The failure is already well documented: multiple studies have variously reported that 25–50% of clinical-trial results remain unpublished years after the trials are completed. And in September, the US Department of Health and Human Services announced tougher rules to push the researchers that it funds to publish clinical-trial designs and results.

But software, such as the tool described in a paper published online at F1000Research1 on 3 November, allows for a more comprehensive search than was previously possible, says the paper's corresponding author Ben Goldacre, a clinical-research fellow at the University of Oxford, UK. (The publication has yet to be peer reviewed.)

Automating the process also means that results can be updated regularly, which keeps the pressure on trial sponsors who fail to report — and enables them to take action to improve their scores.

Unreported clinical trials

Table 7.40330 Unreported clinical trials

“If anyone wants to improve their score or improve their ranking, all they have to do is publish their results,” says Goldacre.

Computerized check

Goldacre and his Oxford-based co-author Anna Powell-Smith developed the tool to search the ClinicalTrials.gov database for trials that were completed at least two years ago.
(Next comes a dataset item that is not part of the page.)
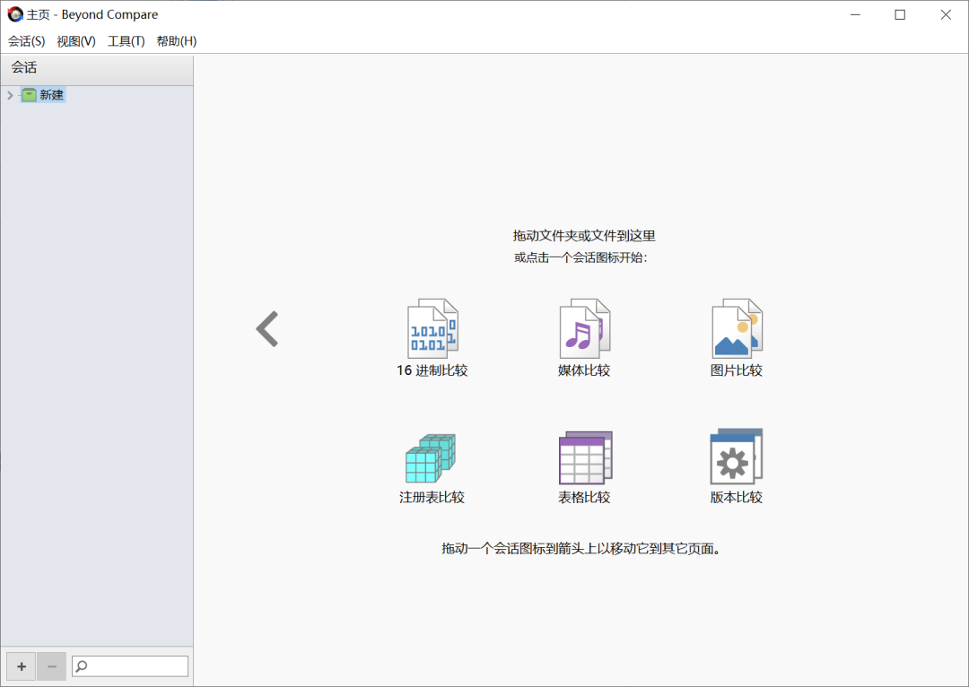Select the 新建 item in sessions tree
This screenshot has width=969, height=687.
click(51, 95)
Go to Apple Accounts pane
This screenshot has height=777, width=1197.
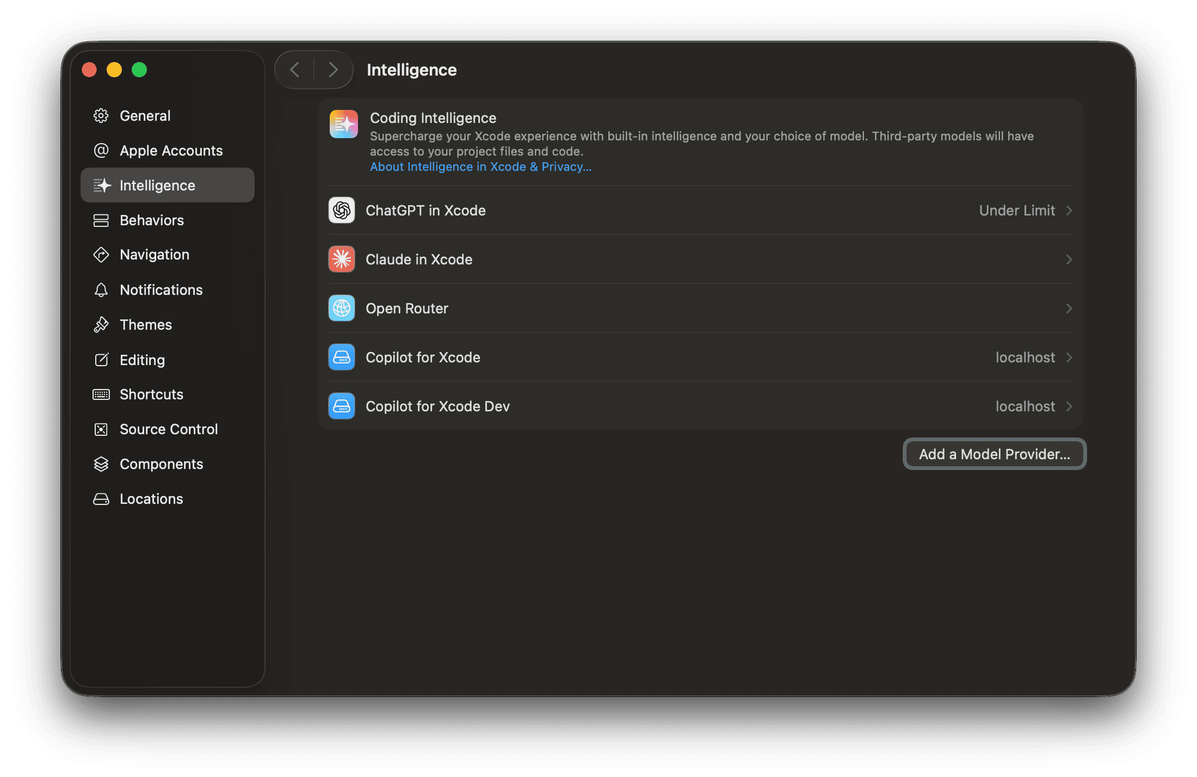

The computer then attempted to match those trials with results published in that database or in the research repository PubMed. 

Of nearly 26,000 trials evaluated, 45.2% had no published results. The team also built a website that enables users to view clinical-trials sponsors in order of who is the best — or worst — at publishing their results. The lists contain a mix of academic and industry sponsors from around the world.
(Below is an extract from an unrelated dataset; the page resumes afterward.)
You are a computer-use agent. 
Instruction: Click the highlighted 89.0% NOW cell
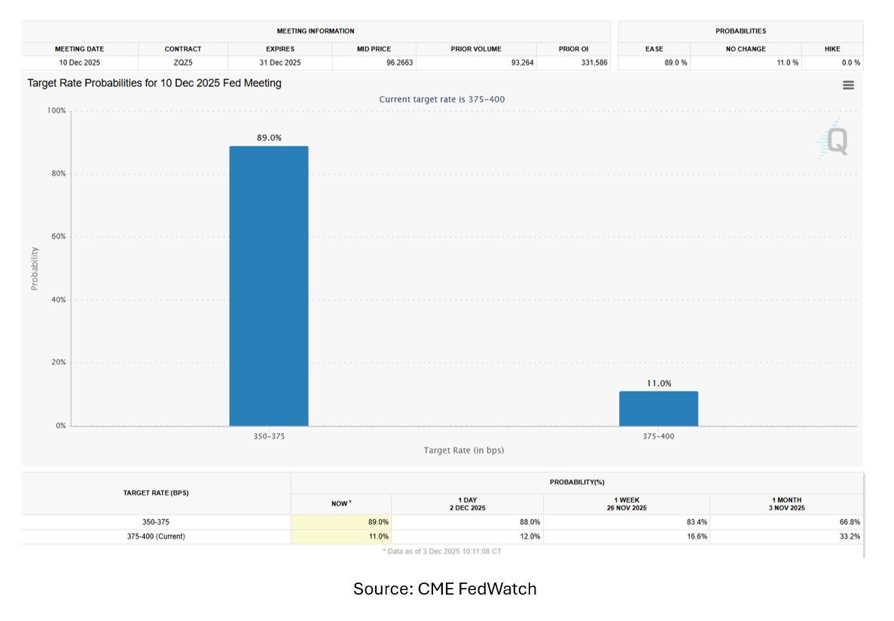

Automated, rather than manual, analyses are increasingly the norm for studies that scan for clinical-trial transparency, says Jennifer Miller, a medical ethicist at New York University’s Langone Medical Center. She points to the Good Pharma Scorecard initiative, founded by Bioethics International, a charity that Miller founded.
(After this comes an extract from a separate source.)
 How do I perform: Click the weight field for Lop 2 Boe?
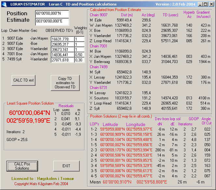pos(79,44)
The initiative ranks new drugs and companies on clinical-trial transparency, on the basis of automatic analyses and machine learning. But it is careful to check its work manually and to confirm its findings with clinical-trial sponsors, she says. The Scorecard, she says, searches other clinical trials registries and research databases, including Google Scholar, which could capture a bigger pool of trials and papers than does Goldacre's tool.

Automating the search can lead to a sacrifice in precision, Goldacre acknowledges. For example, the search might miss published results if they are not tagged with a number assigned by the ClinicalTrials.gov database, or if the journal in which they are published is not listed in the research repository PubMed.

But although Goldacre says that his team did find some discrepancies in how individual studies were scored, overall trends from his tracker are similar to those previously published by manual surveys on smaller subsets of data. And he hopes that the ability to regularly update results will incentize trial sponsors to improve their score.

“This is such a serious business,” he says. “We need to maintain the pressure.”